早期発見には尿検査が重要です。蛋白尿などの異常が確認された場合は、血液検査や追加検査を行い、食事や投薬によって進行を抑える管理を続けます。
心臓病
ブル・テリアでは、僧帽弁の異常や大動脈弁下狭窄症などの心疾患が見られることがあります。進行すると疲れやすい、咳が出る、呼吸が速い、失神するといった症状が現れる場合があります。
聴診で心雑音が確認された場合は、心臓超音波検査などで詳しく調べます。運動量や食事、投薬の必要性は病気の種類と重症度によって異なるため、獣医師の指示に従いましょう。
アレルギー性皮膚疾患
アレルギー性皮膚疾患では、かゆみ、赤み、脱毛、フケ、耳の炎症などが見られます。ただし、同じような症状は寄生虫や細菌、真菌などによっても起こるため、検査を行いながら原因を絞り込みます。
食物が関係しているかは除去食試験などで確認し、原因や症状に合わせてスキンケア、食事管理、内服薬や外用薬による治療を行います。
膝蓋骨脱臼
膝蓋骨脱臼は、膝のお皿にあたる膝蓋骨が正常な位置から外れる病気です。後ろ足を浮かせる、スキップするように歩く、運動を嫌がるといった様子が見られることがあります。
治療は症状や脱臼の程度によって異なり、経過観察や投薬、外科手術などが検討されます。滑りにくい床を整え、適正体重を保つことは膝への負担軽減に役立ちます。
致死性肢端皮膚炎
致死性肢端皮膚炎は、ブル・テリアとミニチュア・ブル・テリアで確認されている遺伝性疾患です。子犬期から発育不良、皮膚炎、足先の腫れやひび割れ、免疫機能の異常などが現れます。
根本的な治療は難しい病気ですが、原因となる遺伝子変異を調べるDNA検査があります。子犬を迎える際は、親犬の検査状況を確認しておくことが大切です。
ブル・テリアの歴史
ブル・テリアの起源は、19世紀初頭のイギリスにさかのぼります。当時のブルドッグ系の犬とテリア系の犬を交配し、力強さと俊敏さを兼ね備えた「ブル・アンド・テリア」と呼ばれる犬たちが作出されました。
その後、19世紀半ばにブリーダーのジェームズ・ヒンクスが改良を進め、1860年頃には白い被毛を持つブル・テリアが注目を集めるようになります。
この白いタイプは、当時のドッグショーでも評価され、ブル・テリアが独立した犬種として発展するきっかけになりました。
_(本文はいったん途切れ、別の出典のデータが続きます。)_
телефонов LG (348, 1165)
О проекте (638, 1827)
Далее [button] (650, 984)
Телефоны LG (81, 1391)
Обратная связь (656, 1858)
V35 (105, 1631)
当初は白いブル・テリアが中心となり、有色の個体は正式に認められていない時期もありました。しかし、繁殖の幅を広げるために有色犬も取り入れられるようになり、1936年には有色のブル・テリアが承認されています。
こうした長年の改良を経て、ブル・テリアは現在の犬種として確立されました。イギリスで誕生してから世界各地へ広まり、日本でも個性豊かな家庭犬として知られるようになっています。
まとめ
ブル・テリアは、卵形の頭部と筋肉質で力強い体つきが印象的な、イギリス原産の中型犬です。
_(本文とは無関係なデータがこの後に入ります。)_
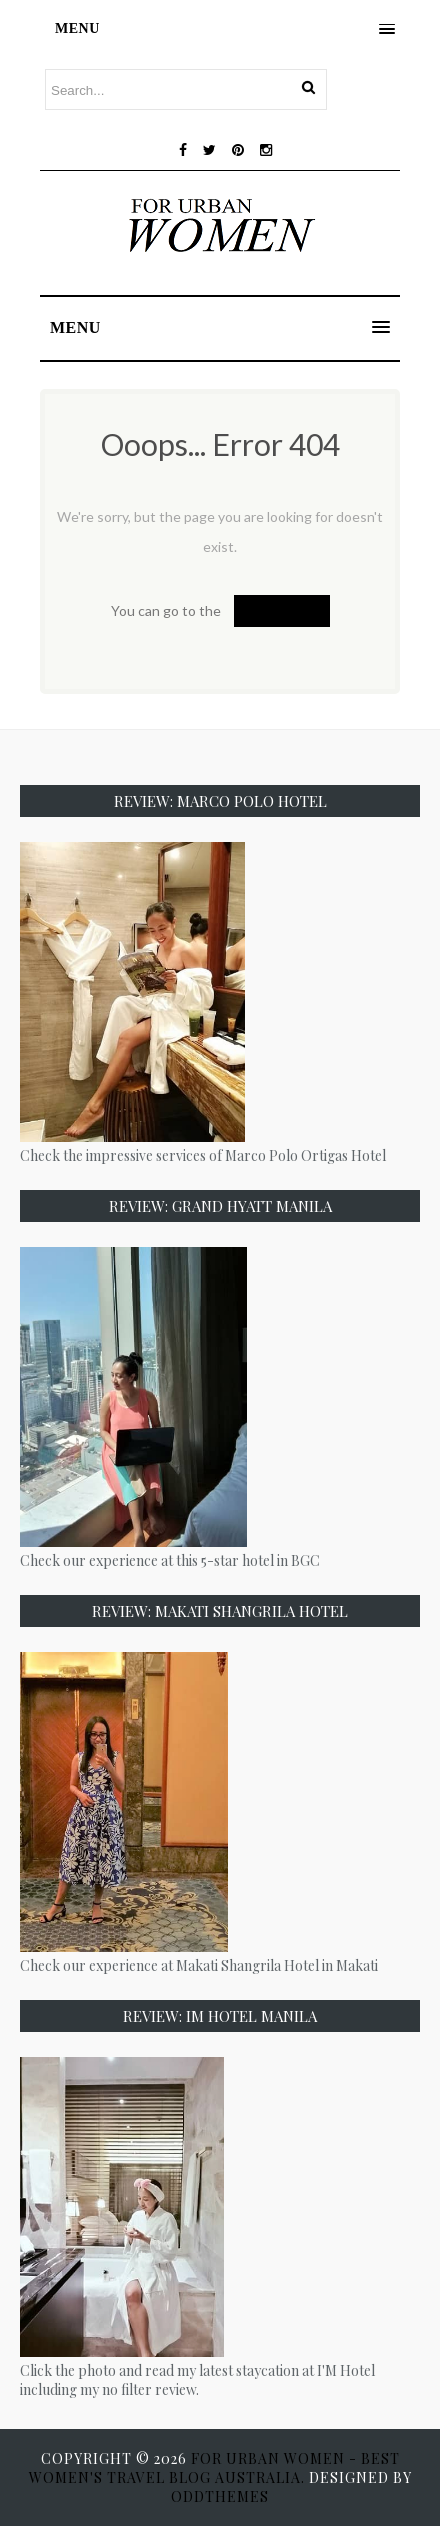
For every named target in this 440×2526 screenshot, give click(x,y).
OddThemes (220, 2496)
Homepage (282, 610)
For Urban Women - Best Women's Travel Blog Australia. (214, 2468)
陽気で遊び好きな一方、自己主張が強く頑固な面もあるため、子犬期からの社会化と一貫したしつけが欠かせません。毎日の散歩や遊びで心身を満たし、誤飲や脱走を防げる安全な住環境を整えることも大切です。
短毛で被毛のお手入れは比較的行いやすいものの、定期的なブラッシングや歯みがきなどの日常的なケアは必要です。
また、先天性難聴や遺伝性腎炎、心臓病、アレルギー性皮膚疾患、致死性肢端皮膚炎などにも注意し、健康診断を継続しましょう。
見た目の個性や珍しさだけで判断せず、力の強さや必要な運動量、飼育にかかる時間と費用を理解したうえで、家族として生涯責任を持って迎えることが重要です。